BEGIN Material for this task

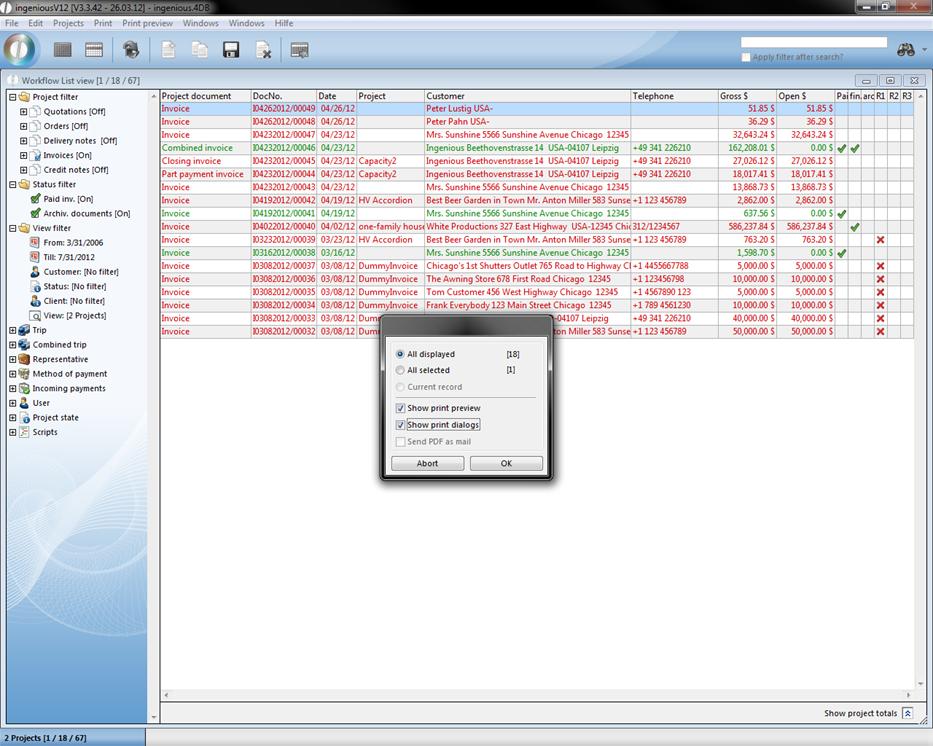Open the Print preview menu
Screen dimensions: 933x746
(x=147, y=23)
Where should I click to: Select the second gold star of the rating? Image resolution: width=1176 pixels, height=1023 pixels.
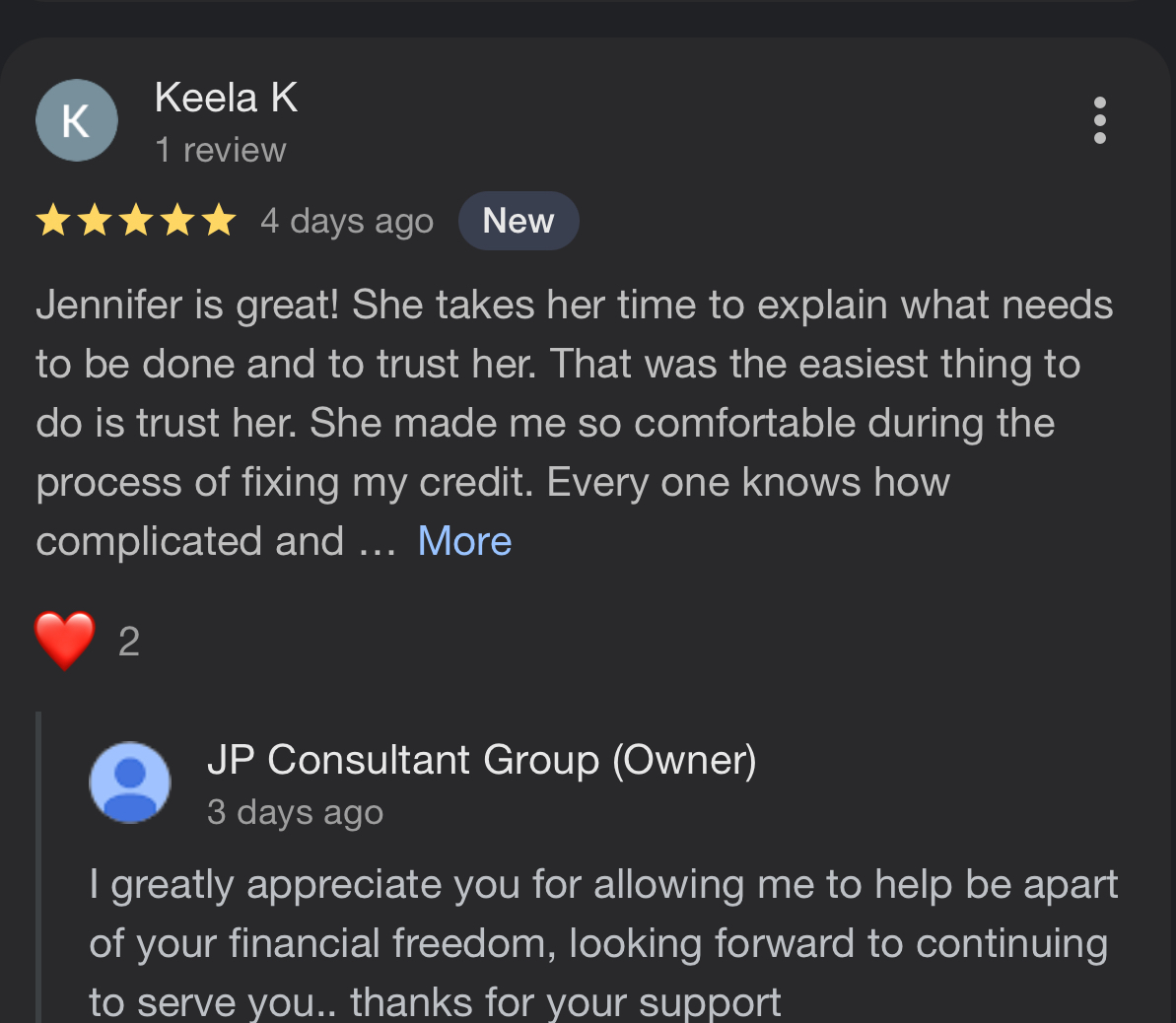click(96, 221)
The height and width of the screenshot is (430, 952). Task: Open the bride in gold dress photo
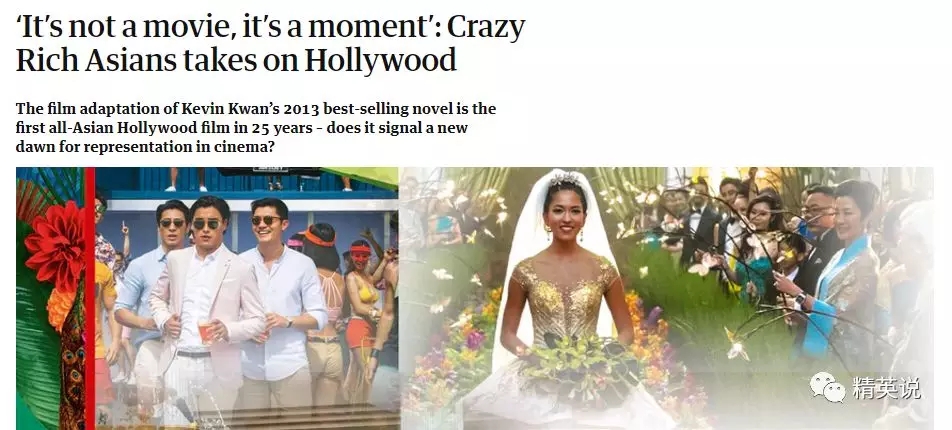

END Material for this task

Task objective: Your copy should hold only the lines from the one containing "Where should I" through the last line of the listing, both included, retyped exactly and free of pictures.

Worked solution:
Where should I click to: Select the second gold star of the rating? Image resolution: width=1176 pixels, height=1023 pixels.
click(96, 221)
The height and width of the screenshot is (430, 952). Task: Open the bride in gold dress photo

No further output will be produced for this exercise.